• Polycystic kidney disease

    Polycystic kidney disease (PKD) is a genetic condition that causes the kidneys to overgrow with cysts. These cysts are essentially fluid-filled sacs, and are not cancerous. The primary complication from PKD is reduced kidney function as the cysts impair the organs’ ability to filter wastes from the blood.

    The kidneys are two fist-sized organs located in the abdomen, near the back of the body. These organs are responsible for processing wastes and sending it out of the body in the form of urine. The kidneys also secrete specific hormones and perform a variety of other roles including blood pressure regulation, acid-base balance and blood plasma osmolality (concentrations of fluids to wastes).

    Patients with PKD will face significant challenges with kidney function over time. While a small percentage of patients develop the condition in utero or in childhood, the majority of cases develop in adults between the ages of 30 and 40. About 1/2 of patients with the most common type of PKD (autosomal dominant PKD) will progress to renal failure and end stage renal disease (ESRD). About 600,000 people have PKD and it is the fourth leading cause of kidney failure.


    PKD is a genetic disease. Patients develop it after genes in the body mutate or change and one or both parents pass the gene on to their children. Parents may carry the gene without knowing and without ever developing the disease themselves. In some cases, researchers believe the gene may mutate on its own, without being passed down. There is no way to prevent development of the disease, but lifestyle changes, medications and surgical treatments can help patients live longer lives.

    Types of PKD

    Autosomal dominant

    This is the most common type of PKD. There is a 50 percent chance that this condition will be passed to a child even if just one parent carries the gene. This form makes up about 90% of all PKD cases and occurs most often in adults between 30 and 40 years old, but can begin in childhood for a select few.

    Autosomal recessive

    Recessive PKD is much more rare. This condition begins early and may impact babies in utero (before birth).

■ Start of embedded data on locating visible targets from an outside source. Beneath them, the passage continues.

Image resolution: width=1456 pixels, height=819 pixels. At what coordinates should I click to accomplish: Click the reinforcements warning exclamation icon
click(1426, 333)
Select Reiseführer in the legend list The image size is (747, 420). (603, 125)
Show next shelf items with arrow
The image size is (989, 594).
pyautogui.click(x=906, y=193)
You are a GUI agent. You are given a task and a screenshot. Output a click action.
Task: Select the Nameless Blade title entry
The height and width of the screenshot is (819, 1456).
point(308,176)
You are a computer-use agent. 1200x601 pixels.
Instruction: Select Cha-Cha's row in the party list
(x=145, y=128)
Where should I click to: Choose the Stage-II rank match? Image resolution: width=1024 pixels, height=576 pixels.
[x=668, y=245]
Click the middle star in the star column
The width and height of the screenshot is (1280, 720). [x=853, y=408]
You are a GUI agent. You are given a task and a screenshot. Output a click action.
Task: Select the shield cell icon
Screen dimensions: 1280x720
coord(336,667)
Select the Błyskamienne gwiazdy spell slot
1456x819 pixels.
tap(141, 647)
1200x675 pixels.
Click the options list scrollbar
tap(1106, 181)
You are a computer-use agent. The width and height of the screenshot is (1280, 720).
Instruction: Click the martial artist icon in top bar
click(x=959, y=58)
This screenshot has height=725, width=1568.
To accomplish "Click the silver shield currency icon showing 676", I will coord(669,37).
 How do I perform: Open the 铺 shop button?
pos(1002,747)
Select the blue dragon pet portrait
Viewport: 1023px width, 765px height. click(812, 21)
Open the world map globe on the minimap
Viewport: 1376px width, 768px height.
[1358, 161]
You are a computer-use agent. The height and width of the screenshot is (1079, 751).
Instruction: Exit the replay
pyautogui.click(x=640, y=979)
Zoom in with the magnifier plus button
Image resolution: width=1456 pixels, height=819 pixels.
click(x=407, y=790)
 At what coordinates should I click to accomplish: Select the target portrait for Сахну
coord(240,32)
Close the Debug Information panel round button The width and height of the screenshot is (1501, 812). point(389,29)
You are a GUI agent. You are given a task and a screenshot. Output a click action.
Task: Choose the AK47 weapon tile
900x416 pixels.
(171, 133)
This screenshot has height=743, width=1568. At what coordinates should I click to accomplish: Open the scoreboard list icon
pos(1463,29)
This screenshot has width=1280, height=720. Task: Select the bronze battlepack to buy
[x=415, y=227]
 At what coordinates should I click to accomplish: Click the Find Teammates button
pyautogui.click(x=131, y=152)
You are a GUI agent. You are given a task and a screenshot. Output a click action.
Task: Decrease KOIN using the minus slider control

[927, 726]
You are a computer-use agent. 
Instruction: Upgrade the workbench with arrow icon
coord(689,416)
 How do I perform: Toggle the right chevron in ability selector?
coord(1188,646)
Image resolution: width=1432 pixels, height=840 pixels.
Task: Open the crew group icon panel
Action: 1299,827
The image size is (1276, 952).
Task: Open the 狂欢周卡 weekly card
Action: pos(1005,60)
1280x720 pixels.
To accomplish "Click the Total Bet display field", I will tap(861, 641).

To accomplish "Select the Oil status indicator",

    Because PKD can develop later in life, it is not uncommon for there to be no signs or symptoms for many years. Men and women who have a first-degree relative with the disease (a parent, sibling or child) should see their doctor to be screened for the gene.

    Symptoms of PKD can include:

    • Pain in the back and lower sides
    • Headaches
    • Urinary tract infections
    • Blood in the urine
    • Cysts in the kidneys and other organs
    • Swelling of the abdomen
    • Kidney stones
    • Kidney failure
    • Frequent urination

    Testing and diagnosis

    Cysts can be easily identified with diagnostic imaging. Testing will include an evaluation of the number of cysts present, their size, and how much healthy renal tissue remains. The most common imaging studies used are ultrasound, CT or MRI studies.

    Diagnosing PKD includes analysis of diagnostic imaging, collection of a thorough family history and genetic testing.


    There is no cure for PKD but management will include controlling symptoms and complications from the disease. Good blood pressure control may delay the progression of PKD, so patients will be encouraged to follow a low-fat, moderate protein, moderate calorie diet, stop smoking, and exercise. Medications may also be used to help lower and control blood pressure.

    Pain in the back and sides are common for patients with PKD. If the symptoms cannot be controlled with over the counter pain medications, your doctor may discuss surgical removal of a few of the cysts to help relieve pain and pressure.

    As PKD progresses, patients will need dialysis or a kidney transplant in order to survive. Patients who choose not to undergo these treatments may opt for palliative, or end of life care to stay comfortable.